Only the ability to limit access to drugs by setting a formulary or imposing administrative prices, i.e. “negotiating” by dictating prices to drug companies, would have any meaningful impact on pricing levels. But this truth proved inconvenient to McCaskill, who admitted she “refuse[d] to acknowledge it.”
Instead, McCaskill continued haranguing him about the evils of drug companies. She pointed out that one congressman who helped negotiate the prescription drug benefit, Rep.
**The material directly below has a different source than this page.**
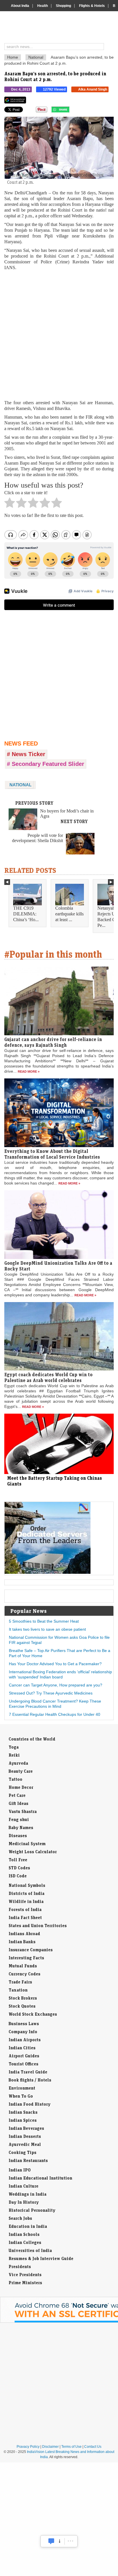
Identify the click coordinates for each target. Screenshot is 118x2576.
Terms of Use (71, 2447)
Billy Tauzin (R-LA), “went to run PhRMA after he finished getting it through.”
Indeed he did. And as the head of PhRMA, he bragged about the “rock-solid deal” he cut with the Obama administration to help his industry. Big Pharma’s “deal” as part of Obamacare encouraged seniors to purchase costlier brand-name drugs instead of cheaper generics, which the CBO concluded would raise Part D premiums by nearly 10 percent. And who voted for that “rock-solid deal?” None other than Claire McCaskill.
As the old saying goes: If you have the facts on your side, pound the facts. But if you don’t, pound the table.
The facts indicate that McCaskill voted for a “rock-solid deal” with Big Pharma that raised premiums on millions of seniors, which actually makes her part of the problem, not part of the solution. Of course, that also makes her willingness to grandstand at Tuesday’s hearing, and her unwillingness to face facts she now finds politically inconvenient, less “crazy” than it first seemed.